Escrevo como pai. E escrever como pai é sempre escrever com o coração um pouco fora do lugar.
Pai e filha se desentendem. Não por falta de amor, mas por excesso dele. Ela chega de férias — estudante de medicina, corpo cansado, mente exausta, alma querendo respirar. Ele, o pai, não queria muito. Queria apenas que ela soubesse. Sou-bes-se. Que férias não são só dormir até tarde, ir à praia ou sair à noite com a prima. Que também cabem duas páginas de leitura por dia. Que a academia foi paga porque o corpo precisa ser cuidado. Que há um conforto silencioso na Missa de domingo. Que um violão pode ser tocado, uma letra baixada, um tempo habitado.

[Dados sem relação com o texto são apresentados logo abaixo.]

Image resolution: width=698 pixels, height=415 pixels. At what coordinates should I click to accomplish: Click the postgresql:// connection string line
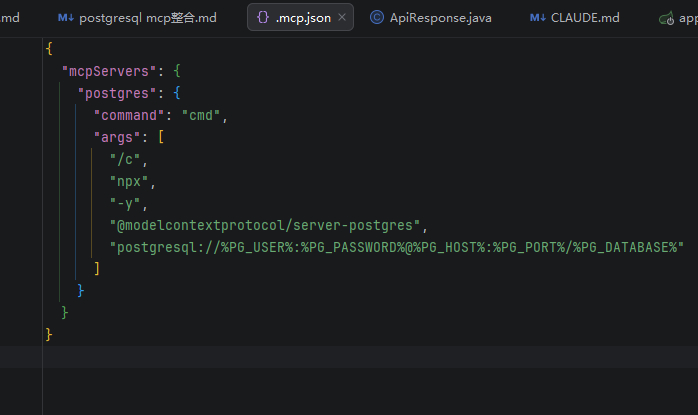point(395,247)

Mas o coração de um pai dói quando escuta: “Eu cresci. Quero curtir. Emagreci. Fiquei presa em mim todo esse tempo. Não vou a lugares onde não me sinto bem”. Dói porque ali não há rebeldia, há afirmação de identidade. E isso exige do pai algo que ninguém ensina: desapego.
Pensei, então: meu Deus, como preciso me tratar. Estou emocionalmente preso à minha filha. Peço coisas que não estão no radar emocional dela. E desapegar dói. Dói porque ela é a própria vida do pai. Chorei. E disse: “Filha, preciso me desconectar emocionalmente de você”.
Em meio ao trabalho, uma chamada de vídeo. Abro o coração. Falo do meu medo, do meu amor, do meu limite. E então vem o pedido que cura: “Perdão, papai. Você está certo. Obrigada. Farei sim”. Cura interior acontece assim: quando dois corações se encontram sem defesa.
Lembrei de Gonzaguinha. “A atitude de recomeçar é todo dia, toda hora”. E também: “Esta menina hoje é uma mulher, e esta mulher hoje é uma menina”.
Talvez seja isso. O pai querendo que a filha soubesse. A filha querendo que o pai soubesse. E, no meio, o amor reaprendendo a caminhar.